> EXERCISE AIM: Your task is to transcribe exactly, and only, the lines running from the one with "Go back using the left arrow icon" to the end of the listing below, inclusive, with every picture left out.
'''
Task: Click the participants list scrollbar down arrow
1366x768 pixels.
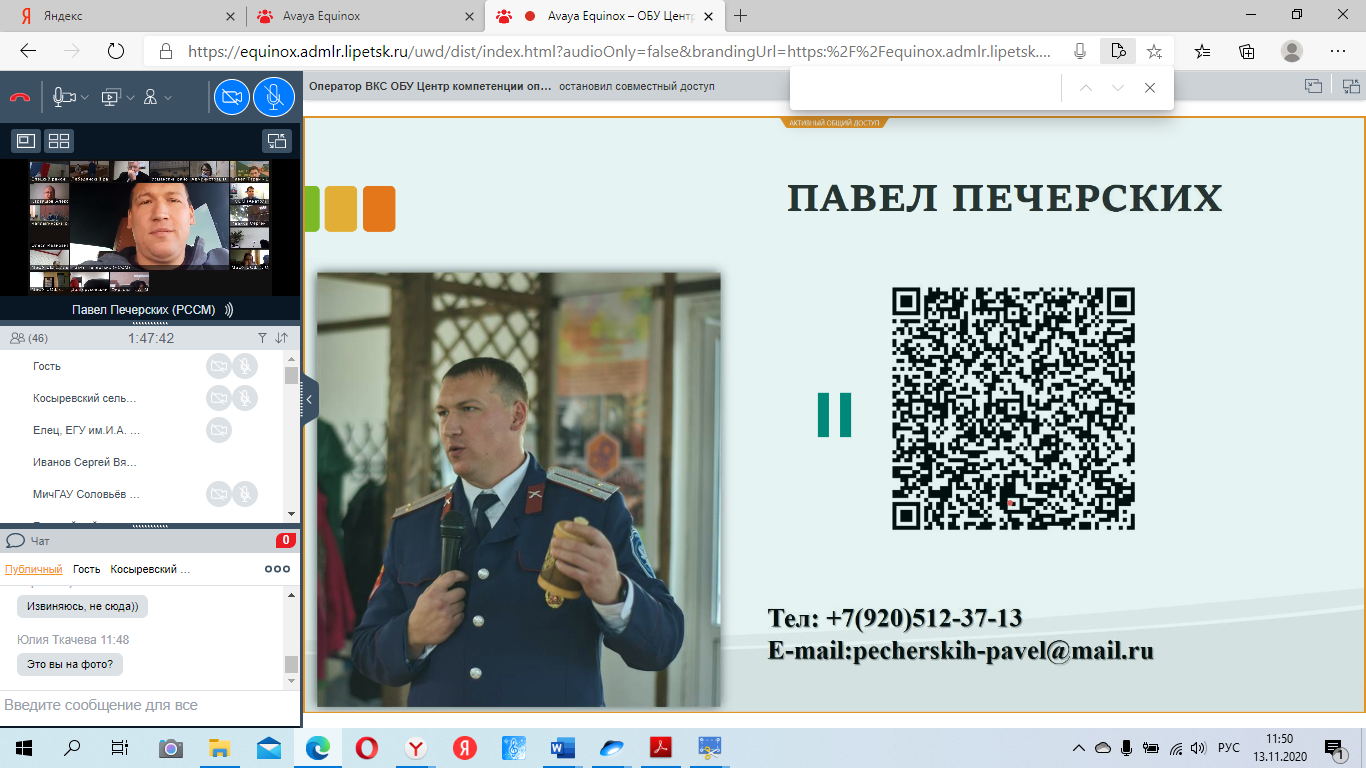Action: (291, 513)
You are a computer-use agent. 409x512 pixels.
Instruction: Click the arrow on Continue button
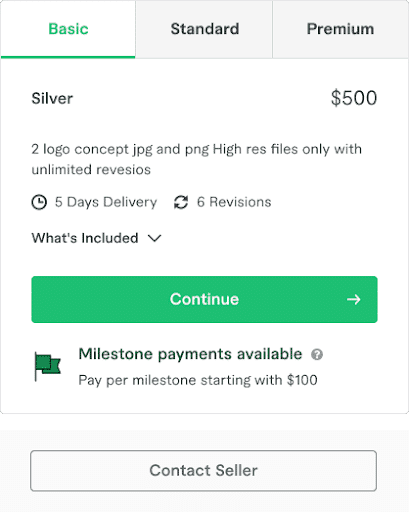click(x=354, y=299)
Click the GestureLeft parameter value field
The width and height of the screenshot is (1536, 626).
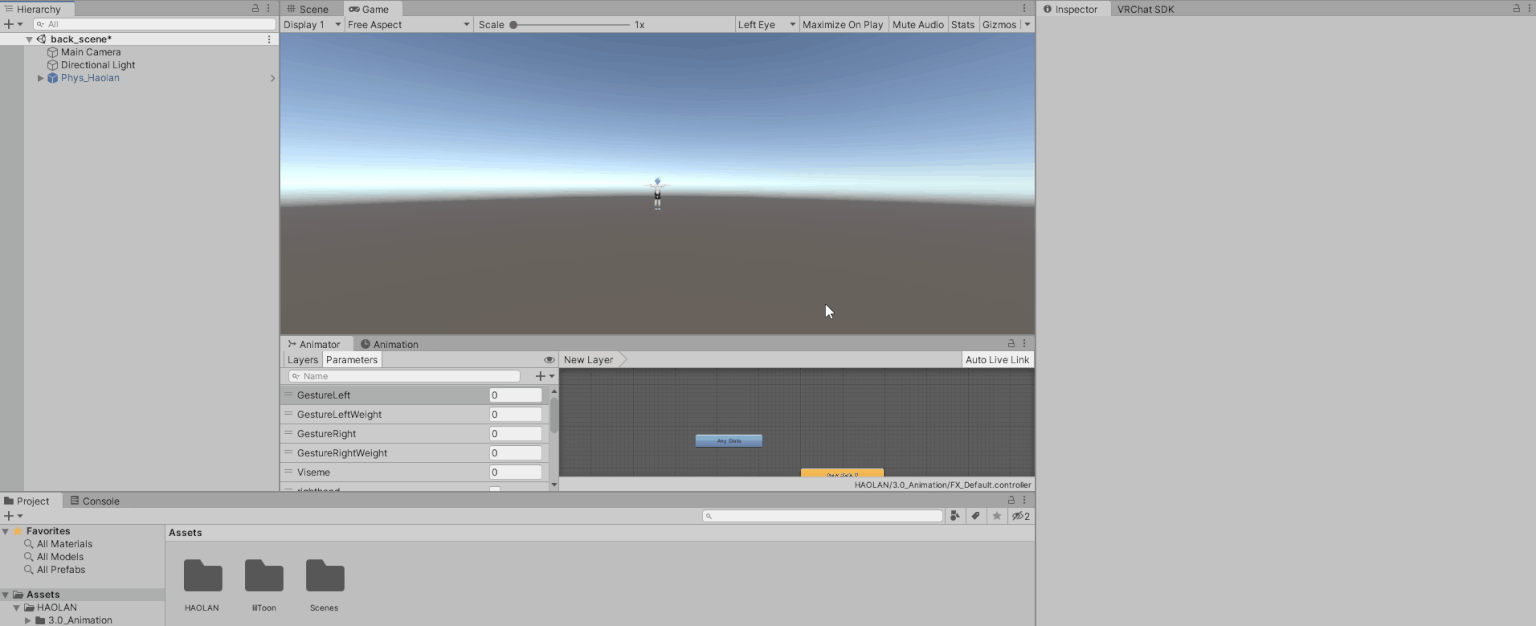point(514,394)
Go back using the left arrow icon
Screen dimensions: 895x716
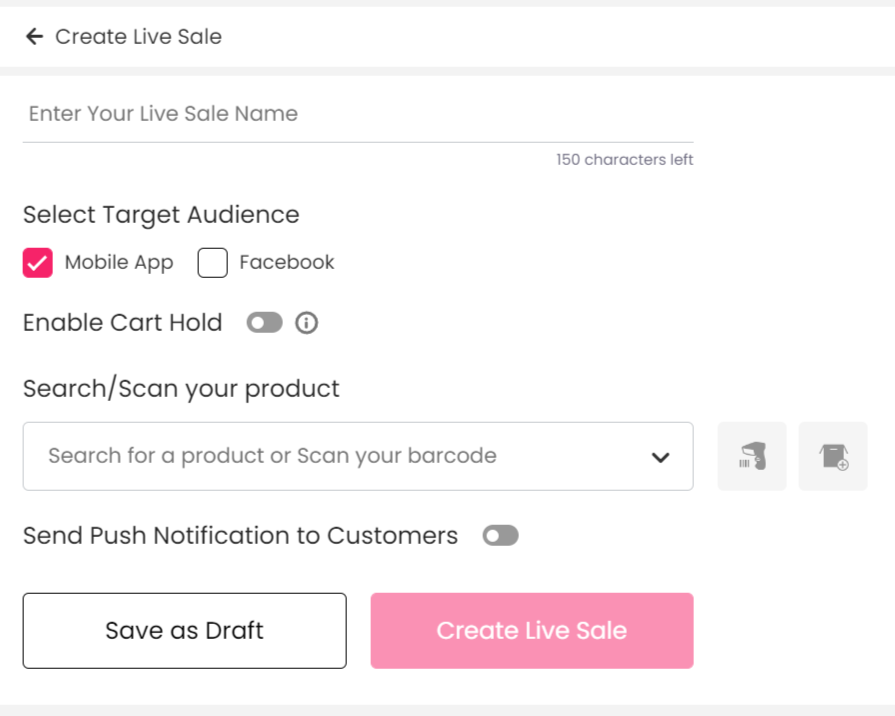point(34,37)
'''
> TASK RESULT:
Go back using the left arrow icon
Screen dimensions: 895x716
point(34,37)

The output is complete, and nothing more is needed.